Entered: January 19, 2021 By: __________________________ Iain D. Johnston
U.S. District Judge
Footnotes
The motion for sanctions was refiled for administrative purposes on March 10, 2020. Dkts. 394, 395.
The Court originally allotted two days for the hearing, but at the parties’ request allowed for a total of five days of testimony.
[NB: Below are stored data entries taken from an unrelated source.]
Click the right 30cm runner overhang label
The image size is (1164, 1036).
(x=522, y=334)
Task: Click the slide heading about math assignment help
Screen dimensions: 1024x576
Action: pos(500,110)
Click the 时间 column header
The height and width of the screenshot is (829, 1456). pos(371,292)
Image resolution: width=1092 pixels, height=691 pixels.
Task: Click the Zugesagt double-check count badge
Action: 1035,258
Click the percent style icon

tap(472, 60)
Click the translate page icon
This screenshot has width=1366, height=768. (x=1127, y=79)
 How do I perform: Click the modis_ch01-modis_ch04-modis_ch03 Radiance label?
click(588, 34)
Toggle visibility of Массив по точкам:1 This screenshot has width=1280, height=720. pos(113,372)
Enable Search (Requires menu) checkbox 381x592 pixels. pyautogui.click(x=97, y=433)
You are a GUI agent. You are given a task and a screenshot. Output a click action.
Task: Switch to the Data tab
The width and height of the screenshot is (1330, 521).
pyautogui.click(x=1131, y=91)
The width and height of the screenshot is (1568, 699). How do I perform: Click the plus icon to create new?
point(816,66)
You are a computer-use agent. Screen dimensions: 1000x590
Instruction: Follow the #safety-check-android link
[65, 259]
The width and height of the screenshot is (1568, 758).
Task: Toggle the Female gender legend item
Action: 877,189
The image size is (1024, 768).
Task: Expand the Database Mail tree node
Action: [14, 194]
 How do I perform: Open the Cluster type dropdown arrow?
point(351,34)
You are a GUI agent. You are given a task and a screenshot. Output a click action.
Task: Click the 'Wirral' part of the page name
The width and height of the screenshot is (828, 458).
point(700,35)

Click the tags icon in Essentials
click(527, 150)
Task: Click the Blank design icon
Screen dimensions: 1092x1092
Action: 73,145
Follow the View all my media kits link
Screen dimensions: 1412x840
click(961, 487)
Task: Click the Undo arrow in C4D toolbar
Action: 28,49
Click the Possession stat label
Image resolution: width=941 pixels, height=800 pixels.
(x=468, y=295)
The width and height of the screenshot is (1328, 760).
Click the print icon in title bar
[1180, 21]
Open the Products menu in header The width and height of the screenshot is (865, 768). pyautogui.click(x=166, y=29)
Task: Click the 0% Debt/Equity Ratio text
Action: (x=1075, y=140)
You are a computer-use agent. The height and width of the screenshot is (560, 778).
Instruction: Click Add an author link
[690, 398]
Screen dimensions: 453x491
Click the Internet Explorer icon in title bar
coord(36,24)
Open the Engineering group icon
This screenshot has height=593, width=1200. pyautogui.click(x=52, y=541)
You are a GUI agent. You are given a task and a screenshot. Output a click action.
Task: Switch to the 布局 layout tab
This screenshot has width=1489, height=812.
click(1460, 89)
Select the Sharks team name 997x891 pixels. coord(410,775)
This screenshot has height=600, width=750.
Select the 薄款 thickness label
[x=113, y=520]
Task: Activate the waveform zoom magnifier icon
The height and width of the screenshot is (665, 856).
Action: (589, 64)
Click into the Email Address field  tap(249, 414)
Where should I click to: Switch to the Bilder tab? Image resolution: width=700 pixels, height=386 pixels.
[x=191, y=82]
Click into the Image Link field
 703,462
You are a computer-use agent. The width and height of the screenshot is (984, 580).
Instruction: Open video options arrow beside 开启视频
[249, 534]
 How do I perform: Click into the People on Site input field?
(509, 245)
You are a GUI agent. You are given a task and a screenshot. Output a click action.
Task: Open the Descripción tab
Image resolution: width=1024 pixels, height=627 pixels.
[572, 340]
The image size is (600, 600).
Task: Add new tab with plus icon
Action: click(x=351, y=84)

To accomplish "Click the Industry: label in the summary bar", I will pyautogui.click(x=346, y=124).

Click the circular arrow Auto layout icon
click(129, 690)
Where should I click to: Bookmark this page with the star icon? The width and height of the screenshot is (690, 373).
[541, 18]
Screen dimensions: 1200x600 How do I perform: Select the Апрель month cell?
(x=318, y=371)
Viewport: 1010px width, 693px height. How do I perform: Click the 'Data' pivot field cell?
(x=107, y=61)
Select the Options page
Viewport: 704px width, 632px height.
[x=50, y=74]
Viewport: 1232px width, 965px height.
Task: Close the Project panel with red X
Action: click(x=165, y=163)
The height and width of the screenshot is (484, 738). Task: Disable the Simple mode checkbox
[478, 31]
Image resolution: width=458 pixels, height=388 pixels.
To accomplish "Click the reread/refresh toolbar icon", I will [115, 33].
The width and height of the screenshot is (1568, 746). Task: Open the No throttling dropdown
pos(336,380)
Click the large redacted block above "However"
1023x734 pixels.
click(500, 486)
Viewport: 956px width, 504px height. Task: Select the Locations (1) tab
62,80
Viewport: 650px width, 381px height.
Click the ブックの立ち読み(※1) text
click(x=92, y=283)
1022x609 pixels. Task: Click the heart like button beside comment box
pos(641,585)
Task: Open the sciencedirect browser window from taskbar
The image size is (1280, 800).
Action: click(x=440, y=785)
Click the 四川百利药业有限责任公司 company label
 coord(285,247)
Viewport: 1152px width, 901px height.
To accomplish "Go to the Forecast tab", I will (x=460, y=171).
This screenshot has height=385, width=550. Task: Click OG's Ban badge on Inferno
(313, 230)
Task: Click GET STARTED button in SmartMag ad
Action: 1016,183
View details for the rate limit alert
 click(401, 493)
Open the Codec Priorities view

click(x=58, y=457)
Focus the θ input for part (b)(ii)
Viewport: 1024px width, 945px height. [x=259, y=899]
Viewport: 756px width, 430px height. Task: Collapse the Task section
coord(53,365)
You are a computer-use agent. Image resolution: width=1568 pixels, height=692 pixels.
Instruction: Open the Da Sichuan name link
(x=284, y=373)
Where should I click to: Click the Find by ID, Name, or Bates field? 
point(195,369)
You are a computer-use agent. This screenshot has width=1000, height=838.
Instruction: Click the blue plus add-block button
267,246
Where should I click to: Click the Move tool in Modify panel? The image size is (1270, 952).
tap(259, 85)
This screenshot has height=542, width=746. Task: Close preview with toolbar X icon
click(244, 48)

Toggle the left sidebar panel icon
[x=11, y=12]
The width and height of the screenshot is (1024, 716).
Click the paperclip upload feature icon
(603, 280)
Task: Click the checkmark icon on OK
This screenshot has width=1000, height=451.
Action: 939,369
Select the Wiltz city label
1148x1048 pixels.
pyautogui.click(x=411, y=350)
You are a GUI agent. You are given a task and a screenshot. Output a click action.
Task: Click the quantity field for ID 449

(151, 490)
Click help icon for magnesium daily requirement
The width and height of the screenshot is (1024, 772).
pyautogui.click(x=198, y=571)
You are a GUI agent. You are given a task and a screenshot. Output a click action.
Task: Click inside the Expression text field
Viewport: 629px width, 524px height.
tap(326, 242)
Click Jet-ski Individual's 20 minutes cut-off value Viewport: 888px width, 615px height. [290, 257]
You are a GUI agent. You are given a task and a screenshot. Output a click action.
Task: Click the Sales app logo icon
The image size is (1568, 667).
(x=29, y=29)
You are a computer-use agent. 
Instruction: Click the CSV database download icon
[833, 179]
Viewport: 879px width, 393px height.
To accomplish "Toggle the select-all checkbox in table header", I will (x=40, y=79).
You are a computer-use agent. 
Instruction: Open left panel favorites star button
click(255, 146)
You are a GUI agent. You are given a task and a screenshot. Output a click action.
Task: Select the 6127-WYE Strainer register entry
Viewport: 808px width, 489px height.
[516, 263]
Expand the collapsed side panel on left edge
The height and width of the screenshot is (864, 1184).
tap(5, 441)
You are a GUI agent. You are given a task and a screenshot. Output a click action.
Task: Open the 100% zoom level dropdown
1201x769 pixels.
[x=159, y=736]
Dkts. 334, 358.
Deduplication is “[a] method of replacing multiple identical copies of a Document by a single instance of that document.” Maura R. Grossman & Gordon V. Cormack, The Grossman-Cormack Glossary of Technology-Assisted Review, 7 FED. CTS. L. REV. 85, 92 (2014).
De-nisting is "[t]he use of an automated filter program that screens files against the NIST list [ ] to remove files that are generally accepted to be system generated and have no substantive value in most instances.” Maura R. Grossman & Gordon V. Cormack, Comments on “The Implications of Rule 26(g) on the Use of Technology-Assisted Review,” 7 FED. CTS. L. REV. 285, 288 n. 12 (2014) (internal citation and quotation omitted).
As Mr. Gough explained at the hearing, a family document is one that is related to a document with a search term but that may not itself contain a search term. He gave the example of an email containing a search term that also had two attachments. The email with the search term is considered the “parent,” the attachments “children,” and taken together they are considered a “family.” Evid. Hr'g Tr. 1441-42.
Defendants later filed a second motion to reopen to explain away other evidence elicited during the evidentiary hearing. See Dkt. 384.
There were references that one of the search terms in this trademark case was “trademark.” That might explain why “irrelevant” documents were captured and then removed. But again, the testimony on this point was hazy.
To support their theory, defendants later filed an unrequested status report containing an expert opinion from their new e-discovery expert Yaniv Schiff on January 21, 2020. In his attached opinion, Schiff opined that Sikorski used filters to remove “non-user generated” files as is industry practice, and that a drop from 55,601 to 11,540 file counts thereafter is “reasonable.” Dkt. 372 at 3-7.